To enter manual entries:

  1. In the Unit Code column, enter the ID of an input unit or double-click to open the unit selection list (the selection list opens automatically if you enter an invalid ID). The selection list only contains those units that are connected to the selected data type and year. Unit rights do not apply to the list. Only input units can be added unless otherwise specified in the system settings. The name of the unit is automatically filled in based on the unit ID.

  2. In the Counter Unit Code column, enter the ID of an input unit or double-click to open the unit selection list (the selection list opens automatically if you enter an invalid ID). The selection list contains only those units that are connected to the selected data type and year. Unit rights do not apply to the list. Only input units can be added unless otherwise specified in the system settings.
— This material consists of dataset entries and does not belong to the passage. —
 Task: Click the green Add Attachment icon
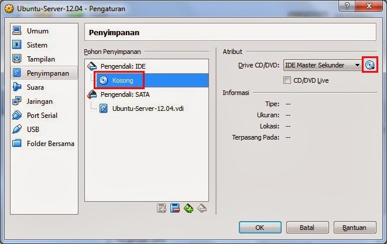(x=189, y=208)
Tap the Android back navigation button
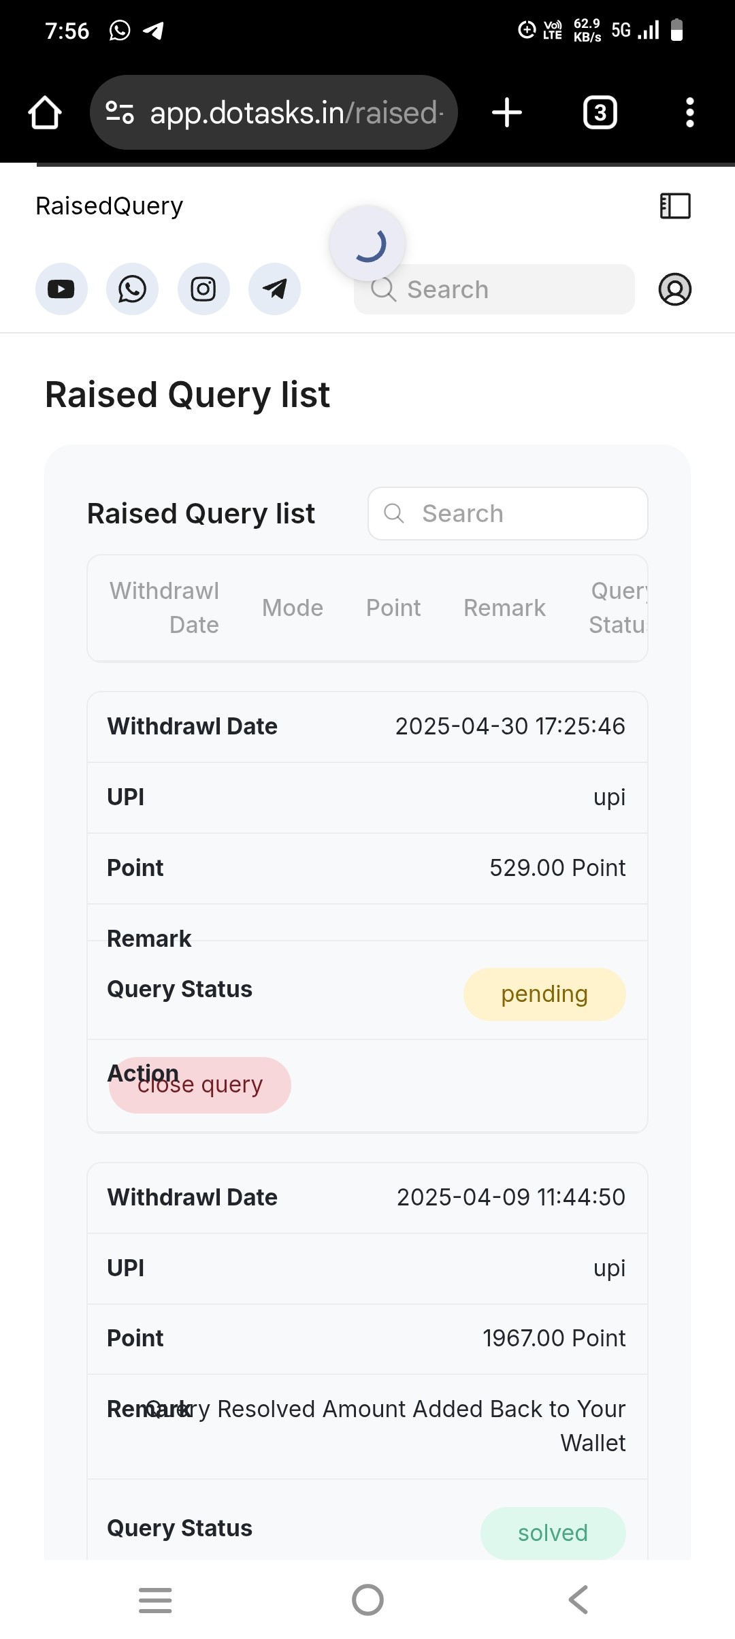 578,1600
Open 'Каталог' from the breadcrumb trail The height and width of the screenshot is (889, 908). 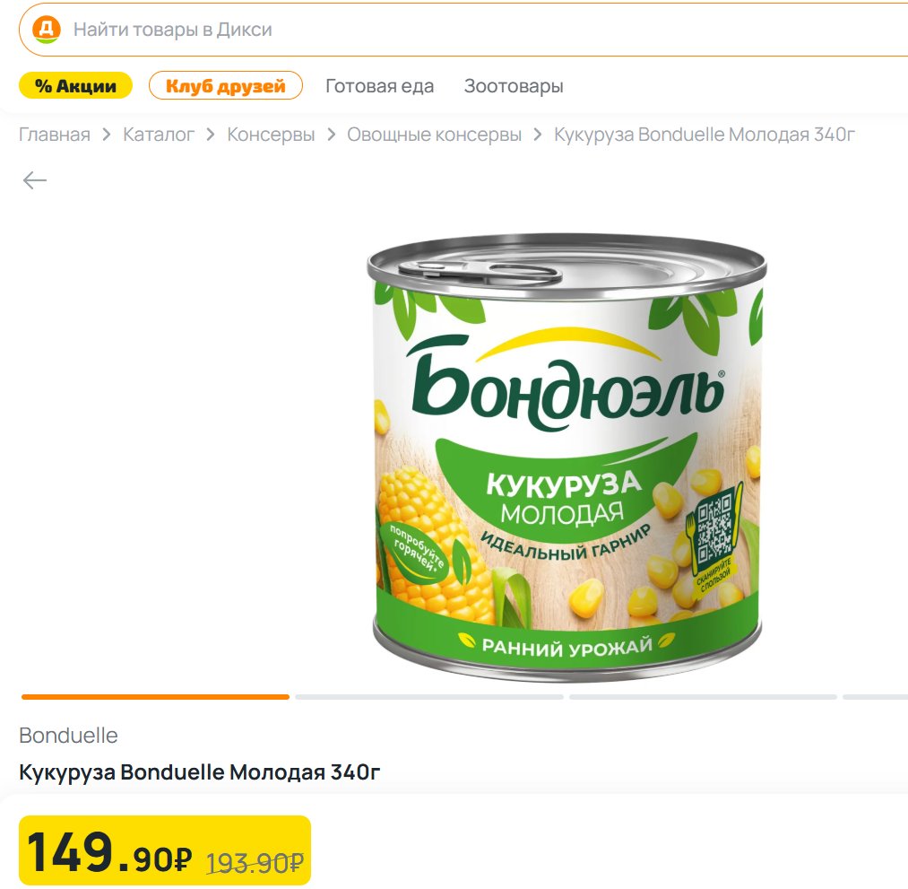click(159, 135)
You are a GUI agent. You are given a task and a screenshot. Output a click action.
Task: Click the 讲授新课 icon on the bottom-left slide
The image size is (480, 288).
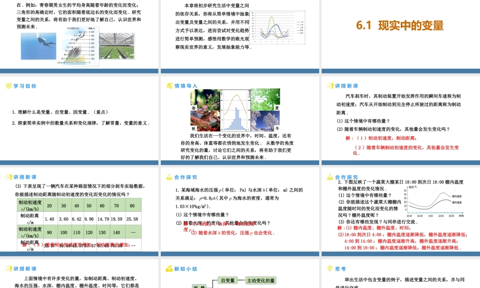(8, 269)
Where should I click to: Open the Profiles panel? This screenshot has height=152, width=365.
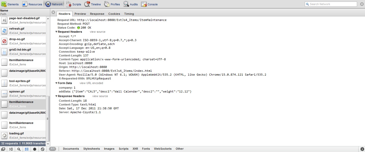click(x=112, y=4)
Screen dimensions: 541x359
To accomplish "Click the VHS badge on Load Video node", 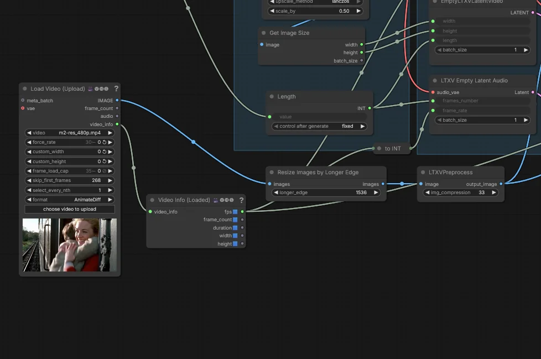I will tap(101, 89).
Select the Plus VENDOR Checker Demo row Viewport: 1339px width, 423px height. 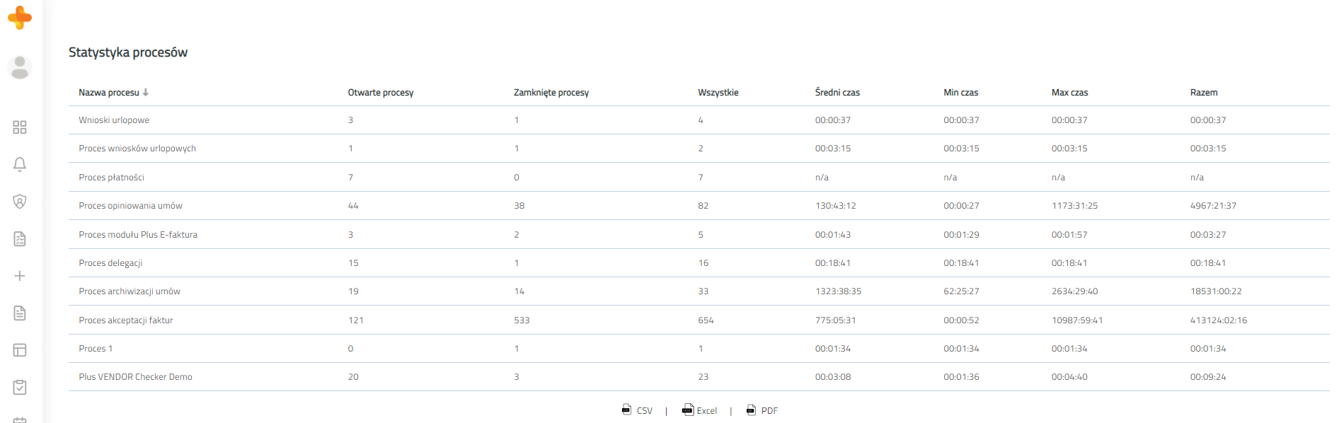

The name of the unit is automatically filled in based on the unit ID.

  3. In the Account Code column, enter the ID of an input account or double-click to open the account selection list (the selection list opens automatically if you enter an invalid ID). The selection list contains only those accounts that are connected to the selected data type. The name of the account is automatically filled in based on the account ID.

  4. In the Position column, type a position number for the entry.

  5. In the period columns, enter cumulative values in unit currency. If the account (or any of its sum accounts) is the source of an automatic rate difference or automatic calculated account definitions, automatic entries for ARD and ACA will be generated.

  6. If you wish, type a comment for the row in the Comment column.

  7. Click (Ctrl+S) to save the data to the database and to run the automatic calculations.

The Input Type column is updated after you save the worksheet. It may show the following values:

  • ManualEntry for manually entered rows.

  • AutoCalculation for ARD entries, automatic elimination entries for the elimination of equity investments and automatic elimination entries for the elimination of internal margins in non-current assets. These cells are locked.

  • Calculated for ACA entries. These cells are locked.

After refreshing the values are shown in group currency in the last columns. You can hide or show the columns by clicking -/+ above the columns or 1 and 2 in the left top corner of the table.